*What you need to do:*
Return the full article on bio-engineered stents word for word, unchanged.

Bio-Engineered Stents

Cardiologists focus on stents

By Clive Cookson
Published: September 7 2007 03:00 | Last updated: September 7 2007 03:00
The main issue at the European Society of Cardiology congress in Vienna this week was the safety of stents, tiny wire-mesh tubes used to prop open clogged arteries in heart patients. Debate raged about the safety of “drug-eluting stents”, which leak out drugs intended to help keep the vessels open but which are associated with serious side-effects.
Some heart specialists are going back to the original “bare metal” stents. But Robbert de Winter, a senior cardiologist at the University of Amsterdam’s Academic Medical Centre, told the congress there was another alternative: bio-engineered stents that use biology rather than drugs to promote healing of the arteries.

(Stored data entries)
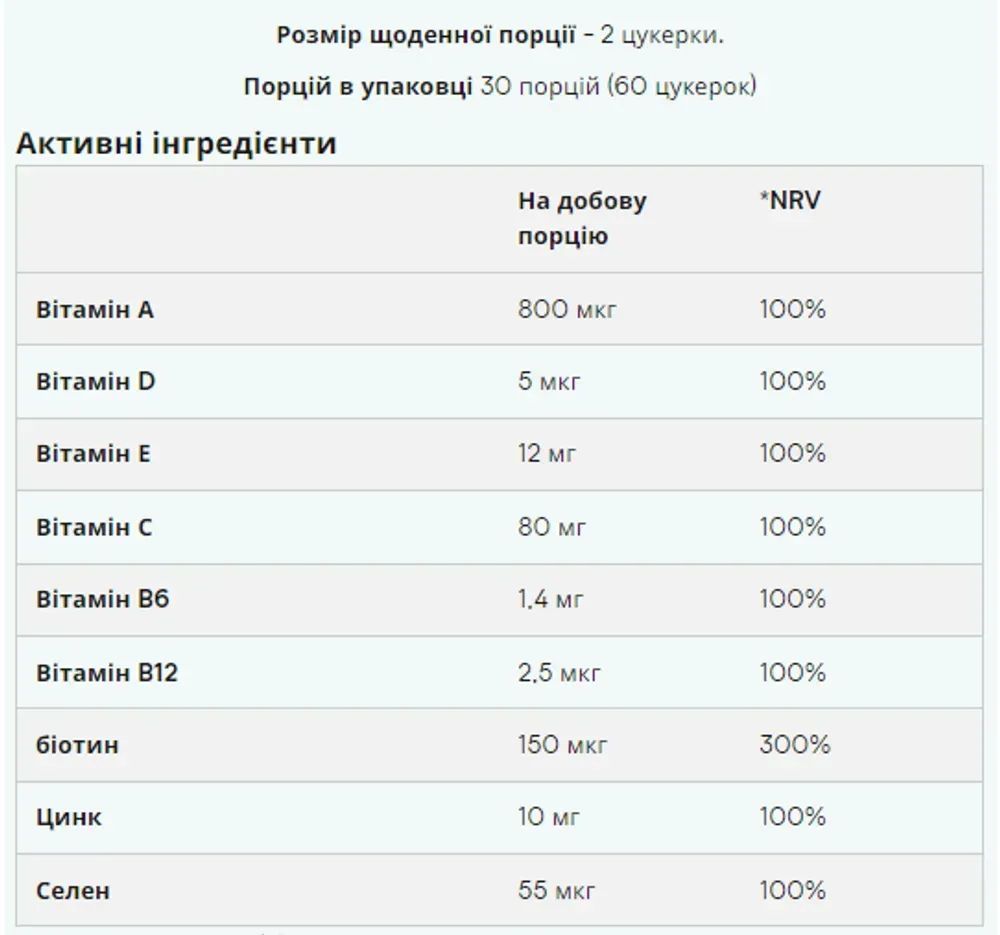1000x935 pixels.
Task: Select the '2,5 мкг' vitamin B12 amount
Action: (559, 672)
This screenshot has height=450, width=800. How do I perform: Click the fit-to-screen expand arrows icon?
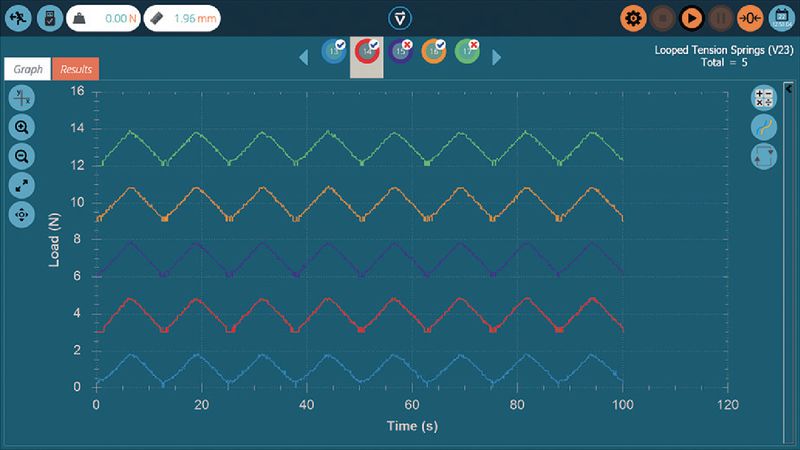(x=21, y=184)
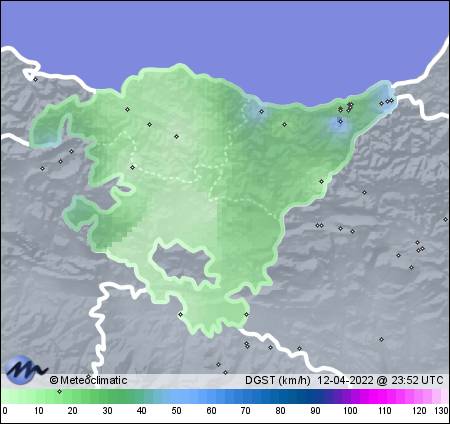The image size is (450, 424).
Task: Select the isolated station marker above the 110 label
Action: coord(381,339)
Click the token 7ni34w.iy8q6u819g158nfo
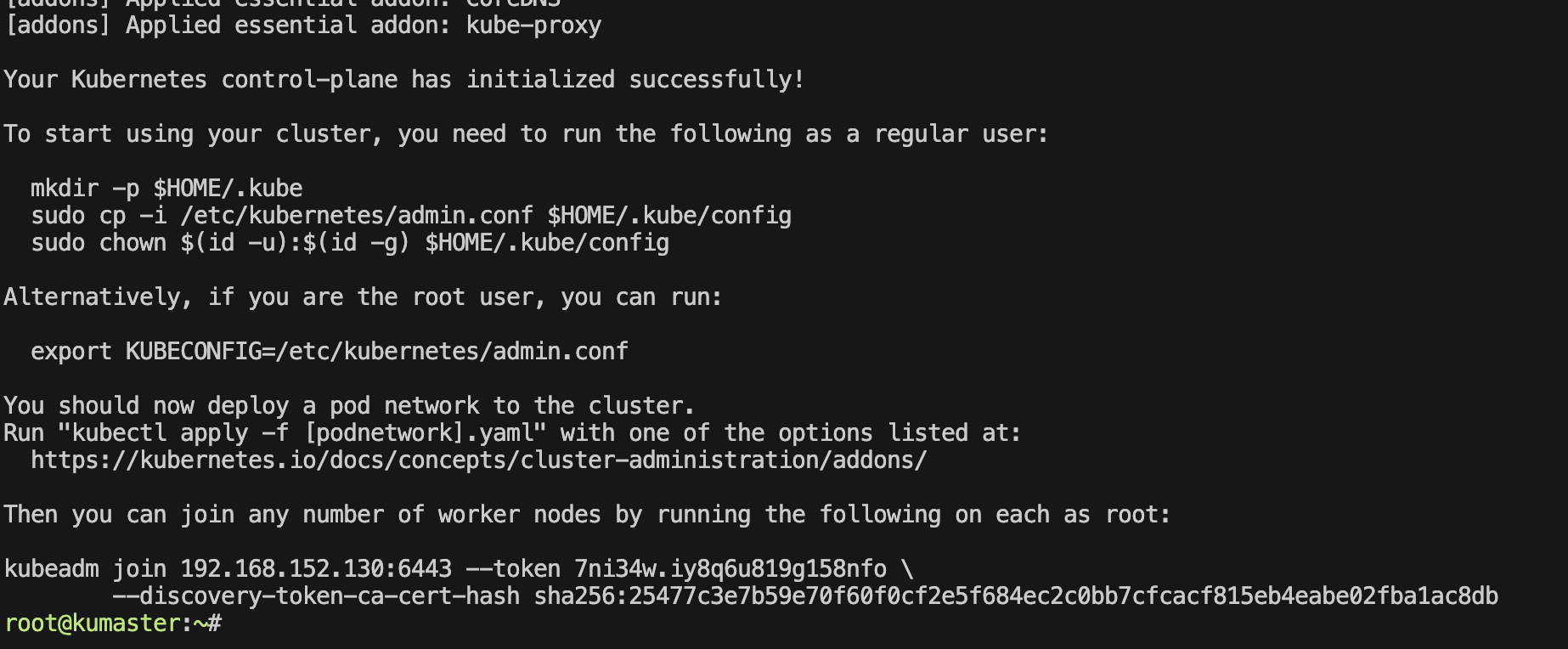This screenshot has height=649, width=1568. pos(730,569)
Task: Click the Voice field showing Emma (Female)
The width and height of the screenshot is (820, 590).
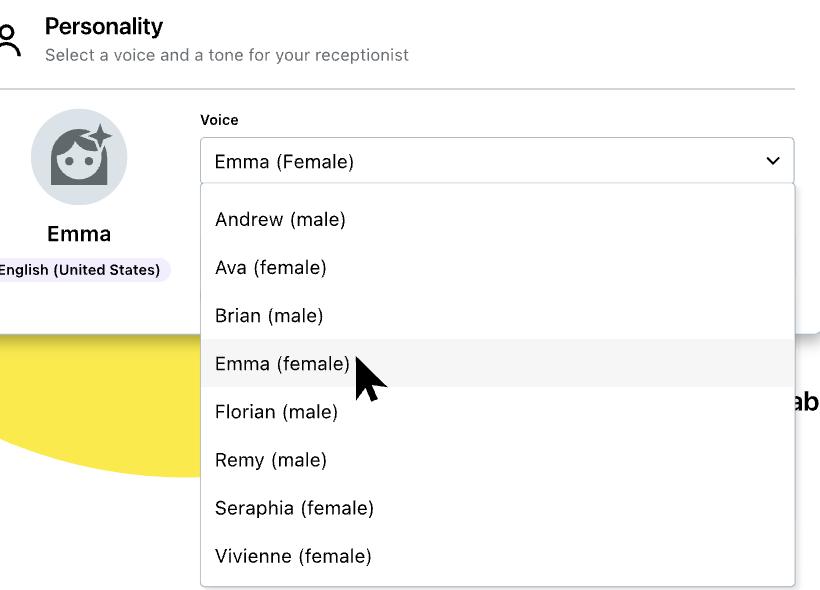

*Exercise result:*
Bio-Engineered Stents

Cardiologists focus on stents

By Clive Cookson
Published: September 7 2007 03:00 | Last updated: September 7 2007 03:00
The main issue at the European Society of Cardiology congress in Vienna this week was the safety of stents, tiny wire-mesh tubes used to prop open clogged arteries in heart patients. Debate raged about the safety of “drug-eluting stents”, which leak out drugs intended to help keep the vessels open but which are associated with serious side-effects.
Some heart specialists are going back to the original “bare metal” stents. But Robbert de Winter, a senior cardiologist at the University of Amsterdam’s Academic Medical Centre, told the congress there was another alternative: bio-engineered stents that use biology rather than drugs to promote healing of the arteries.